Specialities from German-speaking Switzerland
“Spätzli” are tiny dumplings made from flour, eggs and water. They are found all across German-speaking Switzerland, especially in the canton of Glarus were they are served with the local “Schabziger”, a soft cheese seasoned with dried mixed herbs. The city of Basel is very proud of its “Läckerli”, small biscuits made from honey and candied fruit. “Züri-Geschnätzlets”, finely sliced veal fillet in a creamy mushroom sauce with a helping of rösti on the side, is a typical Zurich speciality.
Specialities of French-speaking Switzerland
The traditional dish of Geneva is “Longeole” (a pork and fennel sausage), which is served with potatoes cooked in white wine. Fribourg is famed for “Gruyère”, the cheese without the holes, and “Gruyère” double cream. Jura has “damassine”, a spirit distilled from damson plums. The canton of Neuchâtel has its own liqueur, the once infamous “absinthe”. Valais is primarily known for its wines and “Raclette”, while the “Saucisson Vaudois” is the pride of the canton of Vaud.
Specialities from Italian-speaking Switzerland
Specialities from the canton of Ticino, such as “osso bucco”, polenta, saffron risotto and minestrone, are heavily influenced by Italian cuisine.
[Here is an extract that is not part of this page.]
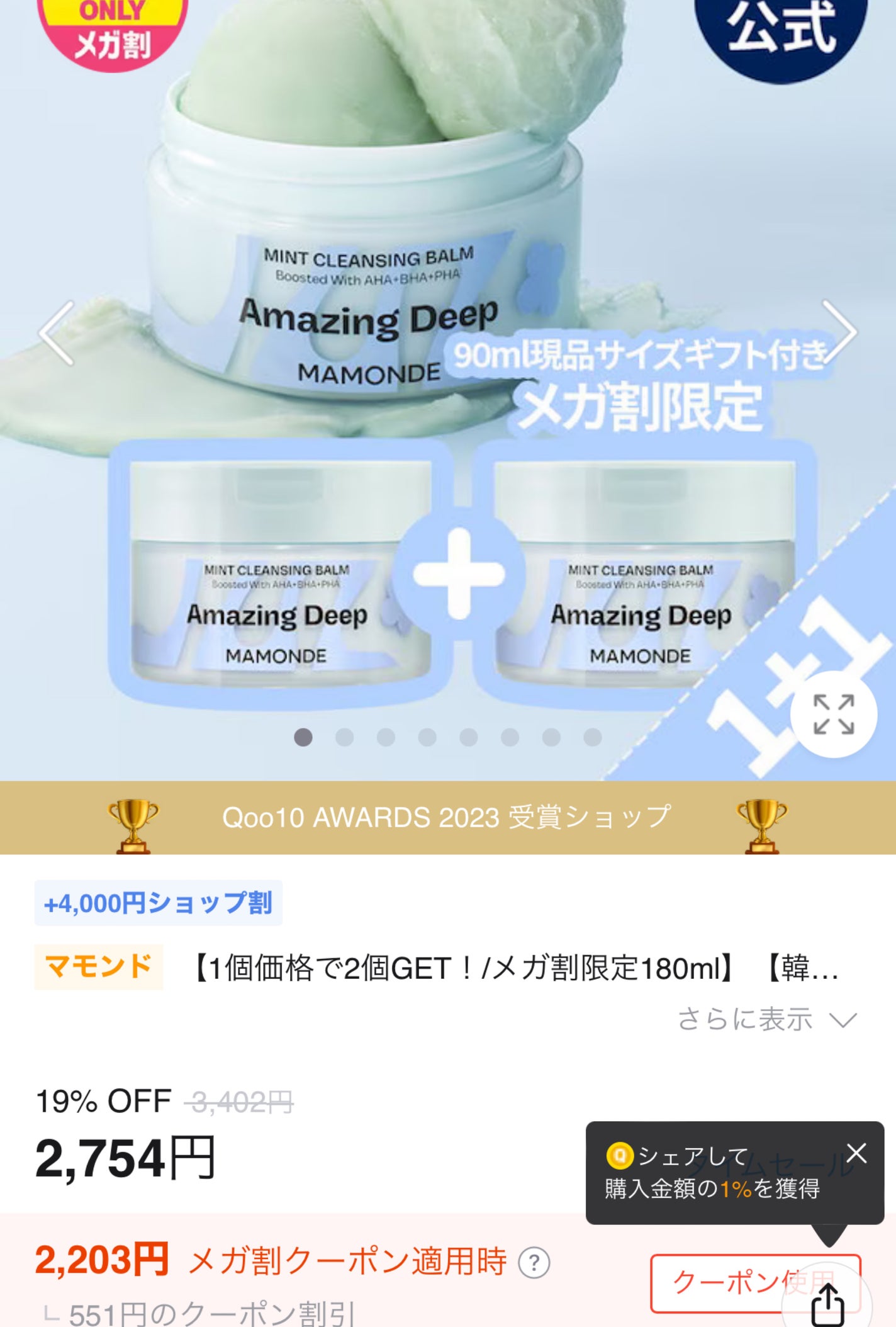Tap the クーポン使用 button
Screen dimensions: 896x1327
pos(755,1283)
Ticino is also an important wine-producer, particularly Merlot. The canton also has its own Ticino loaf (white bread) and “Panettone” (a brioche loaf studded with candied fruit and raisins).
Specialities from Graubünden
Traditional Graubünden specialities include dried meat (“Bündnerfleisch”), Engadine walnut cake, barley soup, “pizokels” (buckwheat pasta), “capuns” (rolls made of chard and filled with “spätzli” dough and meat or slices of sausage) and “maluns” (grated potato mixed with flour and slowly fried in butter).